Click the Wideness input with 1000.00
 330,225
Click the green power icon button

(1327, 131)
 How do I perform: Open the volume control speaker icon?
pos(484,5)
□ □ □ □ □
Required work:
Change "Wideness" to "Width" in the lines above, and give all of the lines again with everything else left as it stands.

Answer to this problem:
Click the Width input with 1000.00
 330,225
Click the green power icon button

(1327, 131)
 How do I perform: Open the volume control speaker icon?
pos(484,5)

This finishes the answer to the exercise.